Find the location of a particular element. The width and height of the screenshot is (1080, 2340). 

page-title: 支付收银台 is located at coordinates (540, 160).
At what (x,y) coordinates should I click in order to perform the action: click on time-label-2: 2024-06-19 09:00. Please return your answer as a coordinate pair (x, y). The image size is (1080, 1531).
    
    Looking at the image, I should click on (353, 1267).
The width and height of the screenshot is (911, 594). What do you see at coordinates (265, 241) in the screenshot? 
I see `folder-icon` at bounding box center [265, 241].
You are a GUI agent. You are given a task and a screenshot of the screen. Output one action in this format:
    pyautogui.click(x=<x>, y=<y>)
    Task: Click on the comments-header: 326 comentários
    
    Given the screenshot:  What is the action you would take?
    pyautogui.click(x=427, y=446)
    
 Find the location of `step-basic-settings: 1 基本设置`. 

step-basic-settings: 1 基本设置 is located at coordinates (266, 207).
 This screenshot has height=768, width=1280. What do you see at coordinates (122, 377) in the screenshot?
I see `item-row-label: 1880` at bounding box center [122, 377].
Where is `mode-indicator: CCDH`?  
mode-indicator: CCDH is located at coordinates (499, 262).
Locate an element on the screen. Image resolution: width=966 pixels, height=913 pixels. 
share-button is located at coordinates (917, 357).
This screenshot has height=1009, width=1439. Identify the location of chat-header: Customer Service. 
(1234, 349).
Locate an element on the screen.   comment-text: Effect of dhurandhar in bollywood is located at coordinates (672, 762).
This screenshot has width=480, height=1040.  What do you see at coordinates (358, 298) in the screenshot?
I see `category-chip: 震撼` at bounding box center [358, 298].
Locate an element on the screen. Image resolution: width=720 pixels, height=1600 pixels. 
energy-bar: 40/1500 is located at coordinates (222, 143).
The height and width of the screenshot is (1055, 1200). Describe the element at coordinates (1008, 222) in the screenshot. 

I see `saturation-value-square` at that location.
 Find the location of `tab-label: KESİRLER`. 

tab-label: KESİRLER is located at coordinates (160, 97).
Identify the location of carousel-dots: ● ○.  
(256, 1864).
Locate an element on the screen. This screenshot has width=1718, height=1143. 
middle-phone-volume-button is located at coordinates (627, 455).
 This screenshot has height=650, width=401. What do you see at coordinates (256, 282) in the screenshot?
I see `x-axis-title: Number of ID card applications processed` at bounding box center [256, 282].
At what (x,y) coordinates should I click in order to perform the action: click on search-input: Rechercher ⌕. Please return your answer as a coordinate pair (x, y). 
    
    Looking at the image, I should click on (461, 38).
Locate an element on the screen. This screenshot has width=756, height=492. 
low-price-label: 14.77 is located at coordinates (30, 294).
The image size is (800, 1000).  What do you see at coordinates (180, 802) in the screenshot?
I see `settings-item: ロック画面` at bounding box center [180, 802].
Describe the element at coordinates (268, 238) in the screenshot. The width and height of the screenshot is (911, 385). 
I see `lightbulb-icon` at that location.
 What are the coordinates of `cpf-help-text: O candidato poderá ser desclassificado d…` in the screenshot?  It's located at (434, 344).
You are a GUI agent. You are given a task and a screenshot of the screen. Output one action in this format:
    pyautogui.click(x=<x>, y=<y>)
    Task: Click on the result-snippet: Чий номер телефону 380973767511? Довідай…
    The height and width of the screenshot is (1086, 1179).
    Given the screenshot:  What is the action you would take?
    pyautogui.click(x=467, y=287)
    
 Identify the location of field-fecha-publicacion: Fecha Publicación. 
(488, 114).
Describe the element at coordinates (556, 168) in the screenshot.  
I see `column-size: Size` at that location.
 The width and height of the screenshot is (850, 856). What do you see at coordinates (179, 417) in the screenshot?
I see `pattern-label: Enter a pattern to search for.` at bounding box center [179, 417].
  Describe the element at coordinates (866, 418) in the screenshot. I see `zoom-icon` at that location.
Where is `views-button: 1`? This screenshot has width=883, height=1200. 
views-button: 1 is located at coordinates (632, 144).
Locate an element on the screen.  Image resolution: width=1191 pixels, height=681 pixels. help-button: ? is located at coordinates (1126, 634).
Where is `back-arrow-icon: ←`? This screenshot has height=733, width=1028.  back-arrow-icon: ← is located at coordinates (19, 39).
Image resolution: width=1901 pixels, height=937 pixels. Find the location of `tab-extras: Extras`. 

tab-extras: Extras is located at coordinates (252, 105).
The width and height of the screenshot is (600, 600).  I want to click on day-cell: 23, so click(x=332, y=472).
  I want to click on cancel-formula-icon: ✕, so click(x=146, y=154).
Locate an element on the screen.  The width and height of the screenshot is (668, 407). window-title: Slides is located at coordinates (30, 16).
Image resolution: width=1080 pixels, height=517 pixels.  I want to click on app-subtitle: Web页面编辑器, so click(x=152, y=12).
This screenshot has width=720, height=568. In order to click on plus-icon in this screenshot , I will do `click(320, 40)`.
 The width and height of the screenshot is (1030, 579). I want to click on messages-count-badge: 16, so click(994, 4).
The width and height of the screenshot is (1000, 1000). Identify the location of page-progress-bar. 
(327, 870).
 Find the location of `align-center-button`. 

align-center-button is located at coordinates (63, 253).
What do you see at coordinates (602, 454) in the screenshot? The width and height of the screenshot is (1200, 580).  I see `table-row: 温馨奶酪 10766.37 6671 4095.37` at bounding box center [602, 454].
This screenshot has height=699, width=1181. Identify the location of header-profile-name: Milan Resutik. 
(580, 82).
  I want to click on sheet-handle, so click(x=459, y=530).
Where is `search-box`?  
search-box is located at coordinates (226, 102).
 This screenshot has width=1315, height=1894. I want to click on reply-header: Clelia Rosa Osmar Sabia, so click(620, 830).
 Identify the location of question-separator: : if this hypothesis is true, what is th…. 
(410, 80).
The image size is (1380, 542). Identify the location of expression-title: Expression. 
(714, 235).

----

## Your assignment
Can you return all of the records above, unchanged and line for line?

## Result of the task
Find the location of a particular element. The width and height of the screenshot is (1080, 2340). 

page-title: 支付收银台 is located at coordinates (540, 160).
At what (x,y) coordinates should I click in order to perform the action: click on time-label-2: 2024-06-19 09:00. Please return your answer as a coordinate pair (x, y). The image size is (1080, 1531).
    
    Looking at the image, I should click on (353, 1267).
The width and height of the screenshot is (911, 594). What do you see at coordinates (265, 241) in the screenshot? 
I see `folder-icon` at bounding box center [265, 241].
You are a GUI agent. You are given a task and a screenshot of the screen. Output one action in this format:
    pyautogui.click(x=<x>, y=<y>)
    Task: Click on the comments-header: 326 comentários
    
    Given the screenshot:  What is the action you would take?
    pyautogui.click(x=427, y=446)
    
 Find the location of `step-basic-settings: 1 基本设置`. 

step-basic-settings: 1 基本设置 is located at coordinates (266, 207).
 This screenshot has height=768, width=1280. What do you see at coordinates (122, 377) in the screenshot?
I see `item-row-label: 1880` at bounding box center [122, 377].
Where is `mode-indicator: CCDH`?  
mode-indicator: CCDH is located at coordinates (499, 262).
Locate an element on the screen. Image resolution: width=966 pixels, height=913 pixels. 
share-button is located at coordinates (917, 357).
This screenshot has height=1009, width=1439. Identify the location of chat-header: Customer Service. 
(1234, 349).
Locate an element on the screen.   comment-text: Effect of dhurandhar in bollywood is located at coordinates (672, 762).
This screenshot has width=480, height=1040.  What do you see at coordinates (358, 298) in the screenshot?
I see `category-chip: 震撼` at bounding box center [358, 298].
Locate an element on the screen. Image resolution: width=720 pixels, height=1600 pixels. 
energy-bar: 40/1500 is located at coordinates (222, 143).
The height and width of the screenshot is (1055, 1200). Describe the element at coordinates (1008, 222) in the screenshot. 

I see `saturation-value-square` at that location.
 Find the location of `tab-label: KESİRLER`. 

tab-label: KESİRLER is located at coordinates (160, 97).
Identify the location of carousel-dots: ● ○.  
(256, 1864).
Locate an element on the screen. This screenshot has width=1718, height=1143. 
middle-phone-volume-button is located at coordinates (627, 455).
 This screenshot has height=650, width=401. What do you see at coordinates (256, 282) in the screenshot?
I see `x-axis-title: Number of ID card applications processed` at bounding box center [256, 282].
At what (x,y) coordinates should I click in order to perform the action: click on search-input: Rechercher ⌕. Please return your answer as a coordinate pair (x, y). 
    
    Looking at the image, I should click on (461, 38).
Locate an element on the screen. This screenshot has width=756, height=492. 
low-price-label: 14.77 is located at coordinates (30, 294).
The image size is (800, 1000).  What do you see at coordinates (180, 802) in the screenshot?
I see `settings-item: ロック画面` at bounding box center [180, 802].
Describe the element at coordinates (268, 238) in the screenshot. The width and height of the screenshot is (911, 385). 
I see `lightbulb-icon` at that location.
 What are the coordinates of `cpf-help-text: O candidato poderá ser desclassificado d…` in the screenshot?  It's located at (434, 344).
You are a GUI agent. You are given a task and a screenshot of the screen. Output one action in this format:
    pyautogui.click(x=<x>, y=<y>)
    Task: Click on the result-snippet: Чий номер телефону 380973767511? Довідай…
    The height and width of the screenshot is (1086, 1179).
    Given the screenshot:  What is the action you would take?
    pyautogui.click(x=467, y=287)
    
 Identify the location of field-fecha-publicacion: Fecha Publicación. 
(488, 114).
Describe the element at coordinates (556, 168) in the screenshot.  
I see `column-size: Size` at that location.
 The width and height of the screenshot is (850, 856). What do you see at coordinates (179, 417) in the screenshot?
I see `pattern-label: Enter a pattern to search for.` at bounding box center [179, 417].
  Describe the element at coordinates (866, 418) in the screenshot. I see `zoom-icon` at that location.
Where is `views-button: 1`? This screenshot has width=883, height=1200. 
views-button: 1 is located at coordinates (632, 144).
Locate an element on the screen.  Image resolution: width=1191 pixels, height=681 pixels. help-button: ? is located at coordinates (1126, 634).
Where is `back-arrow-icon: ←`? This screenshot has height=733, width=1028.  back-arrow-icon: ← is located at coordinates (19, 39).
Image resolution: width=1901 pixels, height=937 pixels. Find the location of `tab-extras: Extras`. 

tab-extras: Extras is located at coordinates (252, 105).
The width and height of the screenshot is (600, 600).  I want to click on day-cell: 23, so click(x=332, y=472).
  I want to click on cancel-formula-icon: ✕, so click(x=146, y=154).
Locate an element on the screen.  The width and height of the screenshot is (668, 407). window-title: Slides is located at coordinates (30, 16).
Image resolution: width=1080 pixels, height=517 pixels.  I want to click on app-subtitle: Web页面编辑器, so click(x=152, y=12).
This screenshot has width=720, height=568. In order to click on plus-icon in this screenshot , I will do `click(320, 40)`.
 The width and height of the screenshot is (1030, 579). I want to click on messages-count-badge: 16, so click(994, 4).
The width and height of the screenshot is (1000, 1000). Identify the location of page-progress-bar. 
(327, 870).
 Find the location of `align-center-button`. 

align-center-button is located at coordinates (63, 253).
What do you see at coordinates (602, 454) in the screenshot? The width and height of the screenshot is (1200, 580).  I see `table-row: 温馨奶酪 10766.37 6671 4095.37` at bounding box center [602, 454].
This screenshot has height=699, width=1181. Identify the location of header-profile-name: Milan Resutik. 
(580, 82).
  I want to click on sheet-handle, so click(x=459, y=530).
Where is `search-box`?  
search-box is located at coordinates (226, 102).
 This screenshot has width=1315, height=1894. I want to click on reply-header: Clelia Rosa Osmar Sabia, so click(620, 830).
 Identify the location of question-separator: : if this hypothesis is true, what is th…. 
(410, 80).
The image size is (1380, 542). Identify the location of expression-title: Expression. 
(714, 235).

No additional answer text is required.